Each example is a multilayer film sample made in the manner described. Each multilayer film with an AB structure is coextruded to a total thickness of 2 mils (50 microns) using a conventional up-blown film line fitted with a 2 inch (5.08 cm (cm) diameter nozzle and 0.75 Inch (1.91 cm) extruders. In the extruder feeding layer A, a zone temperature rise from 300 ° F to 330 ° F is set. For the extruder feeding layer B, a zone temperature rise from 330 ° F to 380 ° F is set. The nozzle zones are set to 380 ° F. This creates a flattened bubble with a width of 5 inches. The layer "B" is a thermoplastic polymer layer. Layer "A" comprises 11% (0.22 mil, 5.5 microns) of the total film thickness and layer "B" comprises 89% (1.78 mil, 44.5 microns) of film thickness.
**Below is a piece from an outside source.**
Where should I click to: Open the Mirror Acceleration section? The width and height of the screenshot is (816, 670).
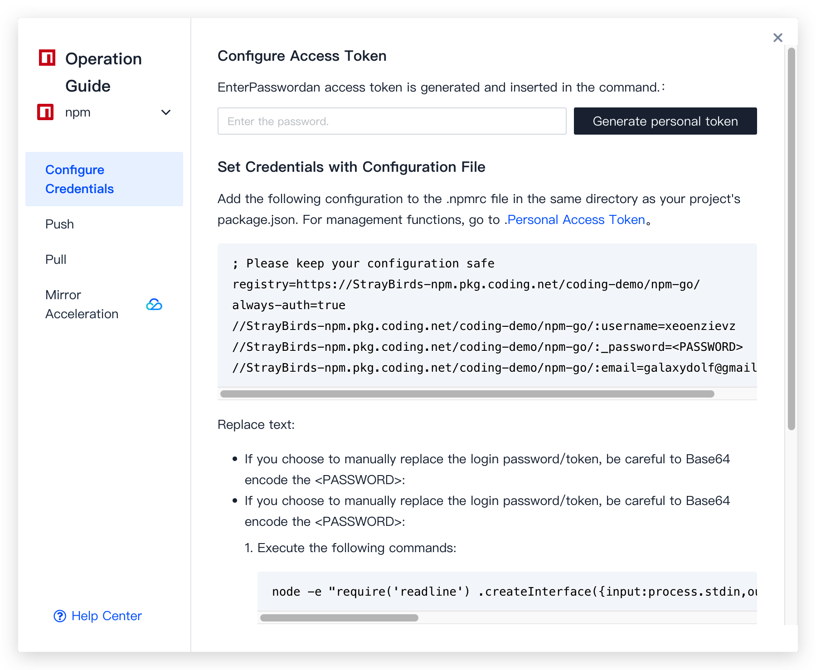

The layer "A" comprises the formulations shown in Table 1 based on the total weight of the layer A. The layer "B" comprises the formulations shown in Table 1 on the basis of the total weight of the layer B. The resins according to the tables 1 and 2 are used, are as follows: LLDPE (available from the Dow Chemical Company under the trade name DOWLEX 2247G LLDPE available) having a melt index of 2.3 and a density of 0.917 g / cm ^3, LDPE (available from the Dow Chemical Company under the trade name 681i LDPE available) having a melt index of 1.15 and 0.922 g / cm ³ and LDPE (available from the Dow Chemical Company under the trade name 535i LDPE available) having a melt index of 1.9 and 0.925 g / cm ^3, EMA Resin (28 wt% MA content, melt index of 7, available from Arkema under the trade designation LOTRYL ^™ 28MA07), EAA resin (20.5 wt% AA content, melt index of 300, from The Dow Chemical Company under the trade name PR IMACOR ^™ 5986 available) and mica concentrate (a 40% by weight dispersion of mica in HDPE. Available from DuPont Canada Inc. under the trade designation MICAFIL ^™ 40).
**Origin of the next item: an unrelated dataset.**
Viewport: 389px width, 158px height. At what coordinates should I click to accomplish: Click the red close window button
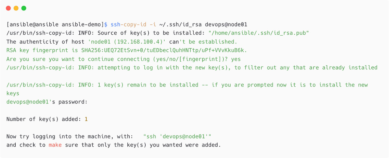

The surface roughness (Ra) is measured using a surface texture measuring device available from Taylor Hobson Ltd., Leicester, England, as Model SURTRONIC 3+ using a standard pen type transducer 112-1503 and a cut-off wavelength (Lc) of 0, 1 inch and a rating length of 0.5 inches is worked. By definition, the surface roughness (Ra) is defined as the arithmetic mean of the deviations of the profile from the centerline. Surface roughness measurements were made in both the machine direction (MD) and the transverse direction (TD) of the film sample. The results are shown in Table 1.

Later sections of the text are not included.